Closed michael-barbour closed 3 years ago

michael-barbour commented 3 years ago

This is a working branch for fixing test_defined_compound_filters.

It appears as if this test is failing due for two reasons:

Issue one was resolved in this branch by converting SMILES to molfiles before every search.

Issue two is incredibly infrequent and would probably be much harder to track down. I ran each one of the params tests 5,000 times and had 6 failures. Each run through currently generates 2 compounds so the chance of failure per each gen is probably around .02%. Probably not worth much dev time fixing but worth being aware of.

I used pytest-repeat to rerun tests.

14994 passed
6 failed
         - chemreg/compound/tests/test_filters.py:6 test_defined_compound_filters[V3000-2104-5000]
         - chemreg/compound/tests/test_filters.py:6 test_defined_compound_filters[V3000-2512-5000]
         - chemreg/compound/tests/test_filters.py:6 test_defined_compound_filters[V3000-4251-5000]
         - chemreg/compound/tests/test_filters.py:6 test_defined_compound_filters[V2000-3358-5000]
         - chemreg/compound/tests/test_filters.py:6 test_defined_compound_filters[SMILES-1967-5000]
         - chemreg/compound/tests/test_filters.py:6 test_defined_compound_filters[SMILES-3181-5000]

Testing:

C([H])([H])([H])C(=O)N([H])C1C([H])=C([H])C(/C(/[H])=N/N([H])C(=S)N([H])C([H])([H])C([H])(C([H])([H])[H])C([H])([H])[H])=C([H])C=1[H] is an example of a SMILES that fails on staging, but passes on my branch.
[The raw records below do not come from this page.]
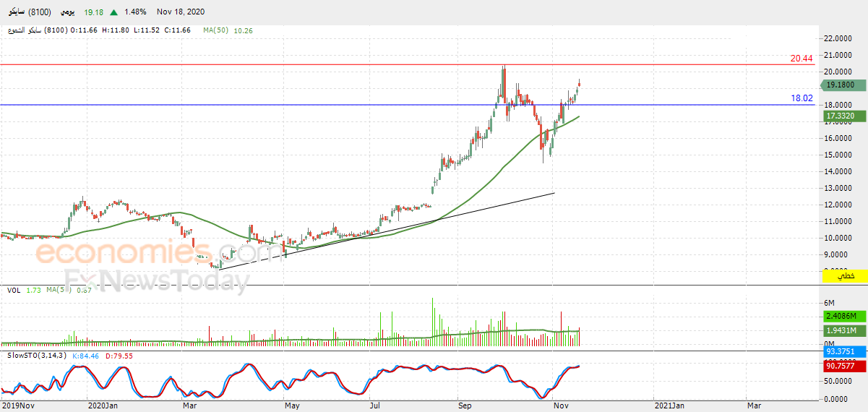Select the green 17.3320 moving average tag
The image size is (868, 412).
(x=843, y=116)
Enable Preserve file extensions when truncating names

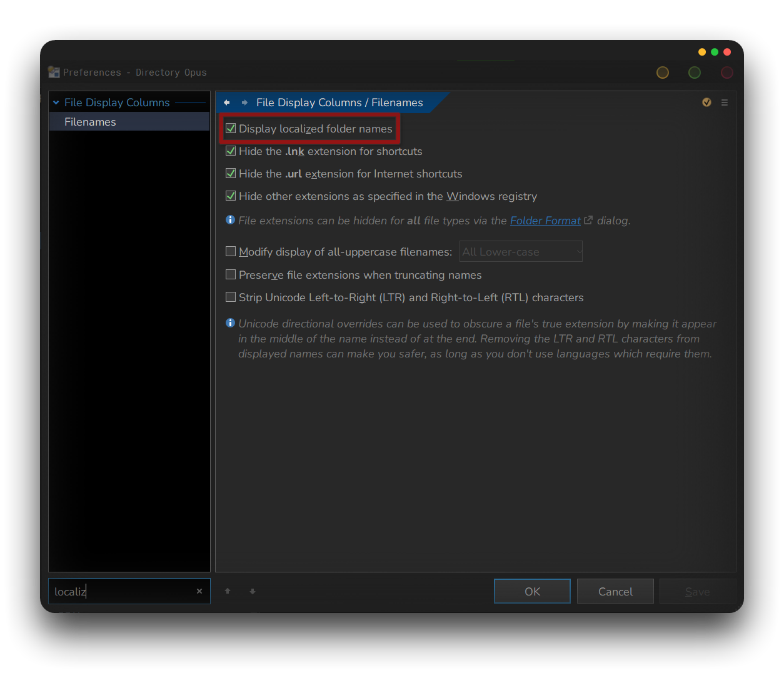coord(231,275)
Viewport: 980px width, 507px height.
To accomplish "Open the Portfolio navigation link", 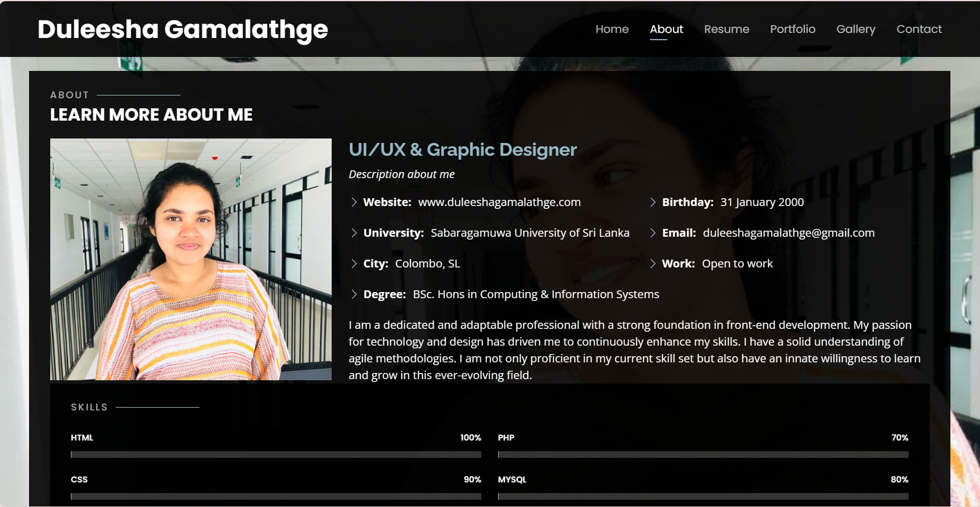I will [792, 29].
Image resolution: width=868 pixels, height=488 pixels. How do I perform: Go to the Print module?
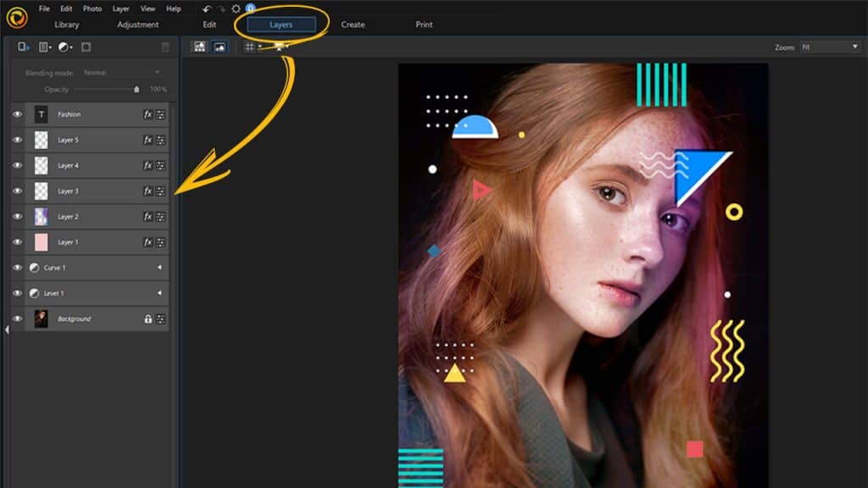pyautogui.click(x=424, y=25)
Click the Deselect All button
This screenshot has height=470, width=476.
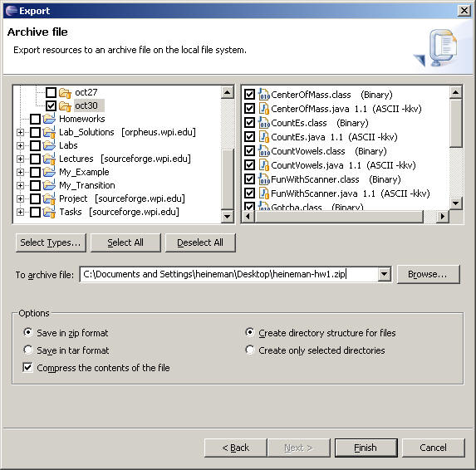(x=200, y=242)
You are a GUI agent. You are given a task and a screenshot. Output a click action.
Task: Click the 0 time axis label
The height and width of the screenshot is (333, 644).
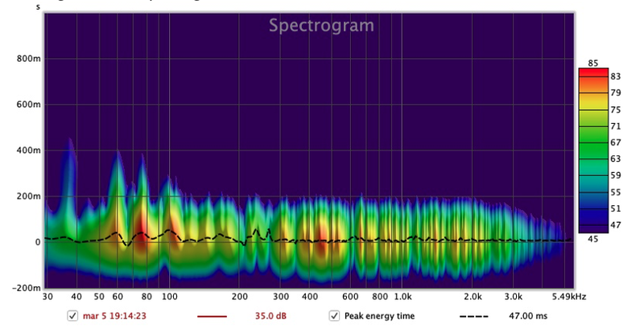[36, 241]
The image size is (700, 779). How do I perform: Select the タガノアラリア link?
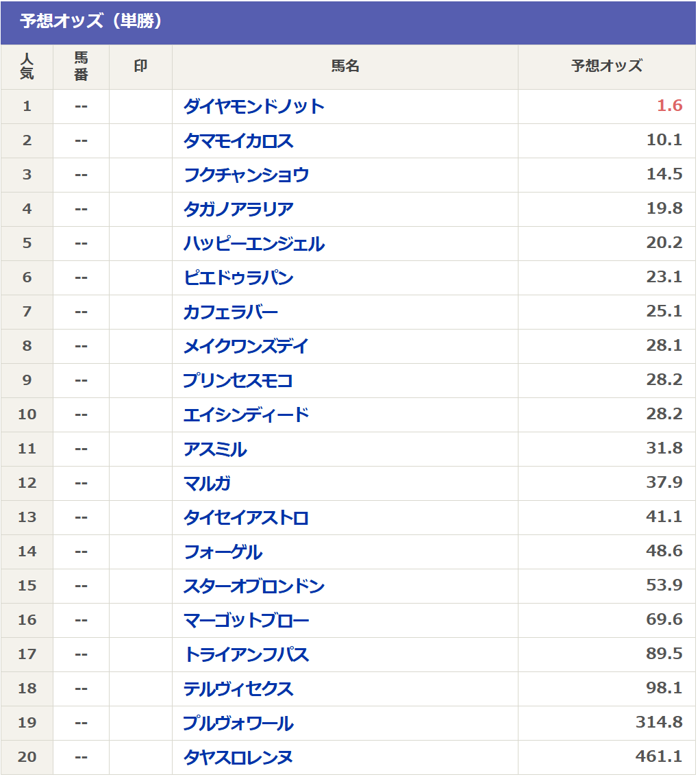[238, 209]
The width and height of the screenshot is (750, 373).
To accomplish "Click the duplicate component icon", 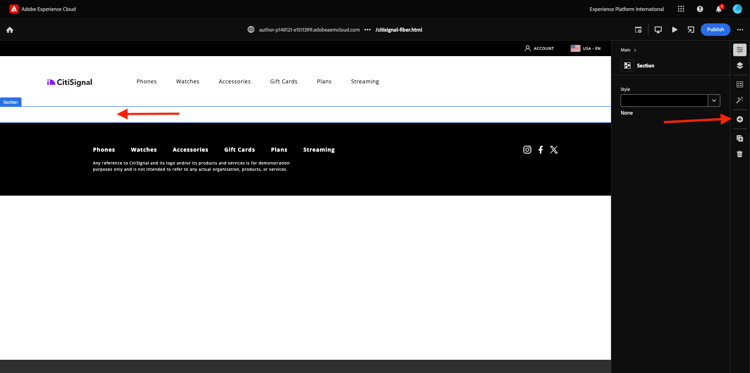I will 739,138.
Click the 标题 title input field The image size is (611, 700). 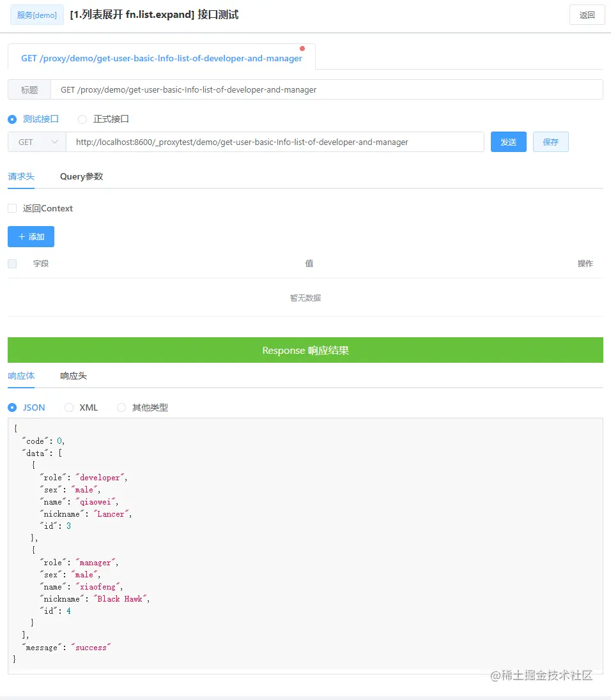(320, 89)
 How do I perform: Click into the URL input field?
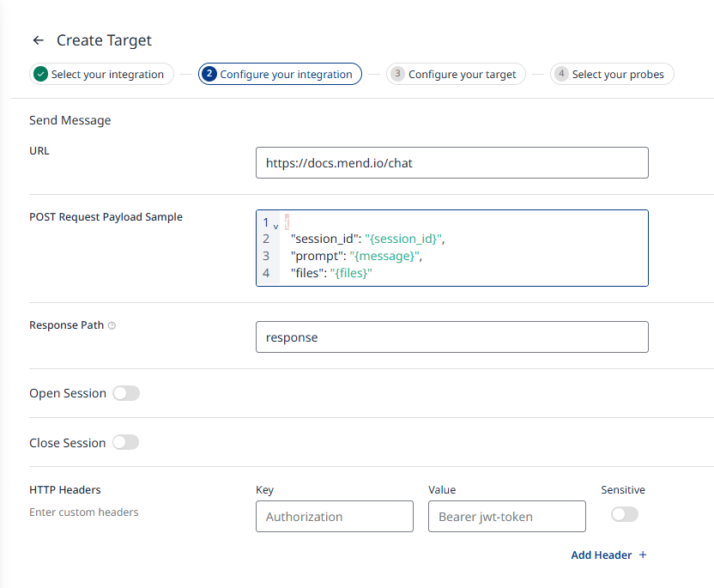tap(451, 163)
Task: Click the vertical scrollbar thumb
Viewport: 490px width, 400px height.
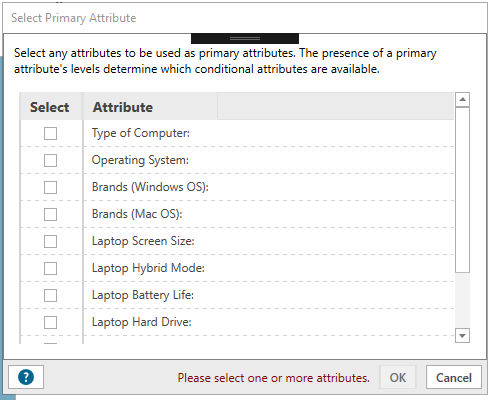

Create a defined compound with the above smile string then search for it.

Get:

curl --location --request GET '127.0.0.1:8000/definedCompounds?filter[smiles]=C([H])([H])([H])C(=O)N([H])C1C([H])=C([H])C(/C(/[H])=N/N([H])C(=S)N([H])C([H])([H])C([H])(C([H])([H])[H])C([H])([H])[H])=C([H])C=1[H]' \
--header 'Authorization: Basic a2FyeW46c3BlY2lhbFBANTV3b3Jk' \
--header 'Cookie: csrftoken=uYUMbbFCLDbtJE39gpJzQN5Ln1njZa3sp0JjtwdNHL4DVAnaiwa8jPp3CelFKFOS'

Create:

curl --location --request POST '127.0.0.1:8000/definedCompounds' \
--header 'Content-Type: application/vnd.api+json' \
--header 'Authorization: Basic a2FyeW46c3BlY2lhbFBANTV3b3Jk' \
--header 'Cookie: csrftoken=uYUMbbFCLDbtJE39gpJzQN5Ln1njZa3sp0JjtwdNHL4DVAnaiwa8jPp3CelFKFOS' \
--data-raw '{
    "data": {
        "type": "definedCompound",
        "attributes": {
            "smiles": "C([H])([H])([H])C(=O)N([H])C1C([H])=C([H])C(/C(/[H])=N/N([H])C(=S)N([H])C([H])([H])C([H])(C([H])([H])[H])C([H])([H])[H])=C([H])C=1[H]"
        }
    }
}'
michael-barbour commented 3 years ago

I don't think the test actually had to be changed. I first thought the issue was the way the url_encoding was happening regarding backslashes. If those can/should be rolled back, I would be fine with it.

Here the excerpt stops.